Türkiye’de 1 Ocak 2020 itibarıyla kamuda çalışan toplam hekim sayısı 135 bin civarındayken, pandemi ile geçen 18 ayda Türk Tabipleri Birliğinin (TTB) açıklamalarına göre 8 binin üzerinde hekim istifa etmiştir. Bu hekimlerin bir bölümü emekli olurken, 5-6 bin hekimin kamudan özel sektöre geçtiği tahmin edilmektedir.
Yine TTB’nin verilerine göre ülkeyi terk eden hekim sayısı da her geçen gün artmaktadır. Yurtdışında göçmen hekim olarak çalışabilmek için son aylarda Türk Tabipler Birliği’nden iyi hal belgesi talep eden hekimlerin sayısı 5 bin civarına ulaşmıştır.
Yine basına yansıyan haberlere göre, 2017’de 482, 2018’de 802, 2019’da 1047 hekim, salgının başladığı 2020’de 931 olarak kayıtlara geçerken, bu yılın ilk dokuz ayında 967 hekim yurt dışına gitmiştir.
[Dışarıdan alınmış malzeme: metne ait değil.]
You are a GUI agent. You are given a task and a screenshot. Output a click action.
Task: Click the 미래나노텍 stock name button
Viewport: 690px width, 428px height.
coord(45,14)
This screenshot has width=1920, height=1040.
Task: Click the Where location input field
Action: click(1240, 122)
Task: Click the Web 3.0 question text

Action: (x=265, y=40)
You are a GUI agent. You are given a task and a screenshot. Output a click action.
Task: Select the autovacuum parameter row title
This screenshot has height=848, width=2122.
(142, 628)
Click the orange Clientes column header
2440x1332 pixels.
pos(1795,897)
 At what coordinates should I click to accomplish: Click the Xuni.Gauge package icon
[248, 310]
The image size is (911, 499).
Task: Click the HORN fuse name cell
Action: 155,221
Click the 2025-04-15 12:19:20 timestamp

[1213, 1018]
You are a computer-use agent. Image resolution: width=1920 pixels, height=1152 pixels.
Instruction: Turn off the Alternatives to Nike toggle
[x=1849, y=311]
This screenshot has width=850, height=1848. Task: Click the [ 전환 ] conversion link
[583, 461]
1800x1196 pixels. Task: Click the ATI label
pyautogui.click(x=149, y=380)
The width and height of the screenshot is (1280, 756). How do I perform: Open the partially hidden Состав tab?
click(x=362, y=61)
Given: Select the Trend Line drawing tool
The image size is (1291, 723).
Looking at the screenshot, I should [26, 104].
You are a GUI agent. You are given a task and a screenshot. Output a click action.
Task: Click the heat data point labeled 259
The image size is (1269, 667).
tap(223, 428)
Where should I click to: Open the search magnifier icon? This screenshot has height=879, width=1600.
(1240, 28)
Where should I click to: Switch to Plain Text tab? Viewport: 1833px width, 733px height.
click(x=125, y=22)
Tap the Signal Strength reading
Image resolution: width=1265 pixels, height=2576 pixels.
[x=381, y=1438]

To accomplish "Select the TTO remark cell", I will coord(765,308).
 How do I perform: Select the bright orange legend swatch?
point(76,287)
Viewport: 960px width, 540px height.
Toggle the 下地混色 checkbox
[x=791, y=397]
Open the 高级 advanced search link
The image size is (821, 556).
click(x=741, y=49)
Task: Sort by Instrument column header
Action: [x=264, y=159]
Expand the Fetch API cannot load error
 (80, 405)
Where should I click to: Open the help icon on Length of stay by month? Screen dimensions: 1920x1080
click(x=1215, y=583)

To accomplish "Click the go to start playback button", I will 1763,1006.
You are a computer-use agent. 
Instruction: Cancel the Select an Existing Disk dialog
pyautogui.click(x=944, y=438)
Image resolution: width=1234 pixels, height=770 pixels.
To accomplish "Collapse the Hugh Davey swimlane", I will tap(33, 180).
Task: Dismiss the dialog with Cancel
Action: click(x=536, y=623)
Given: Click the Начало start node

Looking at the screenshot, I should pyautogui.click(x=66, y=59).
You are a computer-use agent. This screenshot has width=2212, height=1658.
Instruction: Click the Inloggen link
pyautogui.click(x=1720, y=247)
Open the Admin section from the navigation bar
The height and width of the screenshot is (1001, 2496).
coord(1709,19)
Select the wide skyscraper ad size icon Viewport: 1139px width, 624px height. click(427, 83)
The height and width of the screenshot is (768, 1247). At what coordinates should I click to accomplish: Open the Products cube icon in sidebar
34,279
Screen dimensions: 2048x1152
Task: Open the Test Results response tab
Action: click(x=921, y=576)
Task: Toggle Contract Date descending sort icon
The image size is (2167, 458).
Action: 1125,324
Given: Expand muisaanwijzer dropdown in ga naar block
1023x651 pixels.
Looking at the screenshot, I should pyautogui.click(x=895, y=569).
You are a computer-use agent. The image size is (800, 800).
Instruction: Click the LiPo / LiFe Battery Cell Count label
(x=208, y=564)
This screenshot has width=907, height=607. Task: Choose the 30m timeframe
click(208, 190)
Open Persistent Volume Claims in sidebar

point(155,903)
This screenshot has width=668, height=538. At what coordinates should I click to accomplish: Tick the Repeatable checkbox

Bu verilere göre her ay 100’ün üzerinde hekim, ülkeyi terk ettiği görülmektedir.
Kamu hastanelerinde yaşanan bu kan kaybı, yurttaşların sağlık hizmetine erişimini de olumsuz etkilemektedir. Merkezi Hekim Randevu Sistemi’nde (MHRS) son dönemde ciddi sıkıntılar yaşanmaktadır. Vatandaşlar muayene olabilmek için randevu alamazken, kamu hastanelerinde ameliyatların dahi aksadığı bilinen bir gerçektir.
Son olarak, gelinen noktada sağlık sisteminin artık çöküşte olduğu görülmektedir. TTTB, bu durumun devam etmesi halinde sağlıkta kaos yaşanacağı uyarısında bulunmuştur.